Harry Baven Penton (1890–1967) was an English professional footballer who played as a centre-forward for Southampton and Boscombe prior to the First World War.

==Playing career==
Penton was born in Boscombe, Bournemouth in early 1890 and was a prolific marksman in his minor league days, scoring 60 in one season with Pokesdown and 26 in another for Boscombe. His form attracted him to Southern League Southampton who were suffering from a lack of a suitable centre-forward, as the regular choice, Percy Prince was injured and replacement Sid Kimpton was not scoring regularly.

Penton moved across the New Forest in February 1911 and made his debut for Southampton at Crystal Palace on 25 February 1911, scoring in his home debut at The Dell in his next match (against Brentford). He retained his place until the end of the season, although he failed to live up to expectations with only three goals from twelve appearances. For the following season, the "Saints" signed Henry Hamilton and Penton only made one appearance, playing at inside-right in place of Archie Small on 16 September.

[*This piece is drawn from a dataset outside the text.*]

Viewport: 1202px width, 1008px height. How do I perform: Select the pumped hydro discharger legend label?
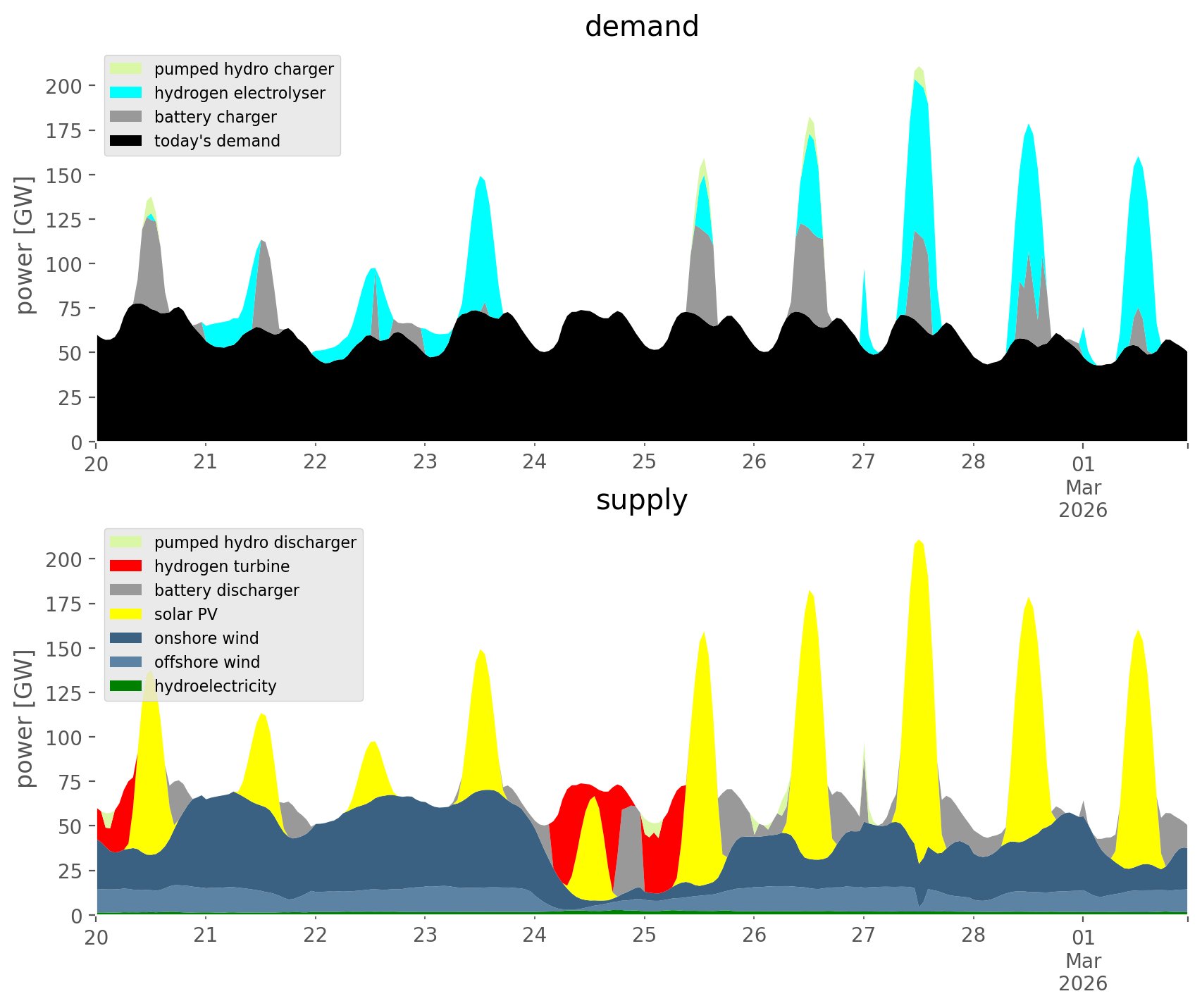(255, 542)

He returned to Boscombe in January 1912 for a fee of £10 and became their first ever professional player on a wage of 30 shillings (£1.50) per week. In September 1912 he returned to The Dell but made only one further appearance.

He once again returned across the New Forest to Boscombe, but in 1914 he joined Eastleigh Athletic where he remained until 1928, now playing as goalkeeper rather than centre-forward.